Among the many uncertainties that remain about Covid-19 is how the human immune system responds to infection and what that means for the spread of the disease. Immunity after any infection can range from lifelong and complete to nearly nonexistent. So far, however, only the first glimmers of data are available about immunity to SARS-CoV-2, the coronavirus that causes Covid-19.
What can scientists, and the decision makers who rely on science to inform policies, do in such a situation? The best approach is to construct a conceptual model – a set of assumptions about how immunity might work – based on current knowledge of the immune system and information about related viruses, and then identify how each aspect of that model might be wrong, how one would know and what the implications would be. Next, scientists should set out to work to improve this understanding with observation and experiment.
The ideal scenario – once infected, a person is completely immune for life – is correct for a number of infections. The Danish physician Peter Panum famously figured this out for measles when he visited the Faroe Islands (between Scotland and Iceland) during an outbreak in 1846 and found that residents over 65 who had been alive during a previous outbreak in 1781 were protected. This striking observation helped launch the fields of immunology and epidemiology – and ever since, as in many other disciplines, the scientific community has learned that often things are more complicated.
One example of “more complicated” is immunity to coronaviruses, a large group of viruses that sometimes jump from animal hosts to humans: SARS-CoV-2 is the third major coronavirus epidemic to affect humans in recent times, after the SARS outbreak of 2002-3 and the MERS outbreak that started in 2012.
Much of our understanding of coronavirus immunity comes not from SARS or MERS, which have infected comparatively small numbers of people, but from the coronaviruses that spread every year causing respiratory infections ranging from a common cold to pneumonia. In two separate studies, researchers infected human volunteers with a seasonal coronavirus and about a year later inoculated them with the same or a similar virus to observe whether they had acquired immunity.
In the first study, researchers selected 18 volunteers who developed colds after they were inoculated — or “challenged,” as the term goes — with one strain of coronavirus in 1977 or 1978. Six of the subjects were re-challenged a year later with the same strain, and none was infected, presumably thanks to protection acquired with their immune response to the first infection. The other 12 volunteers were exposed to a slightly different strain of coronavirus a year later, and their protection to that was only partial.
In another study published in 1990, 15 volunteers were inoculated with a coronavirus; 10 were infected. Fourteen returned for another inoculation with the same strain a year later: They displayed less severe symptoms and their bodies produced less of the virus than after the initial challenge, especially those who had shown a strong immune response the first time around.

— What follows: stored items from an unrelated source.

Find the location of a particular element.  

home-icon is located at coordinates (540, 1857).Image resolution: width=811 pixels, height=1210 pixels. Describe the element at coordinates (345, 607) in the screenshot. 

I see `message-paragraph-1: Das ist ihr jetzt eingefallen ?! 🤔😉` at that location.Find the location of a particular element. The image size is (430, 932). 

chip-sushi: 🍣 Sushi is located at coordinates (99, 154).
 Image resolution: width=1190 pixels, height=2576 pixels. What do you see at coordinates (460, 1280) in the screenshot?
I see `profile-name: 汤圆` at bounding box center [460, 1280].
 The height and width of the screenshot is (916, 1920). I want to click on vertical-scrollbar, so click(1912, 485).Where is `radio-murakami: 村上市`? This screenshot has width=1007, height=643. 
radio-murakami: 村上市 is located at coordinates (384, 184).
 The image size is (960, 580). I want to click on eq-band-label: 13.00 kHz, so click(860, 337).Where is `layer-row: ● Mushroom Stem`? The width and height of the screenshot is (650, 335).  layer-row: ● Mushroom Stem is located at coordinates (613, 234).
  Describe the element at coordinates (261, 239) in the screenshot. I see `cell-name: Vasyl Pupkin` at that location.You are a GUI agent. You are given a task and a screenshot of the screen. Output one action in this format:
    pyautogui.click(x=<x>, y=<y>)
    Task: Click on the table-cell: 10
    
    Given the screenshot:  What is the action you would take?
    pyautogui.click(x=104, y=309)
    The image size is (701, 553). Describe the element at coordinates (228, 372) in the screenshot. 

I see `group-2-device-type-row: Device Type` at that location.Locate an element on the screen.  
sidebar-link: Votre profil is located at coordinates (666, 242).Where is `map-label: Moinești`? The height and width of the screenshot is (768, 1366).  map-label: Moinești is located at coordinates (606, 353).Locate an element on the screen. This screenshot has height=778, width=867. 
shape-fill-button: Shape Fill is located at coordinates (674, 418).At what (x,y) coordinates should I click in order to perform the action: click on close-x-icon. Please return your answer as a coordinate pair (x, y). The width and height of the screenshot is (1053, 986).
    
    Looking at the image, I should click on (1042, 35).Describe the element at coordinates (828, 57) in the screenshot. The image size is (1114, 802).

No such human-challenge experiments have been conducted to study immunity to SARS and MERS. But measurements of antibodies in the blood of people who have survived those infections suggest that these defenses persist for some time: two years for SARS, according to one study, and almost three years for MERS, according to another one. However, the neutralizing ability of these antibodies – a measure of how well they inhibit virus replication – was already declining during the study periods.
These studies form the basis for an educated guess at what might happen with Covid-19 patients. After being infected with SARS-CoV-2, most individuals will have an immune response, some better than others. That response, it may be assumed, will offer some protection over the medium term – at least a year – and then its effectiveness might decline.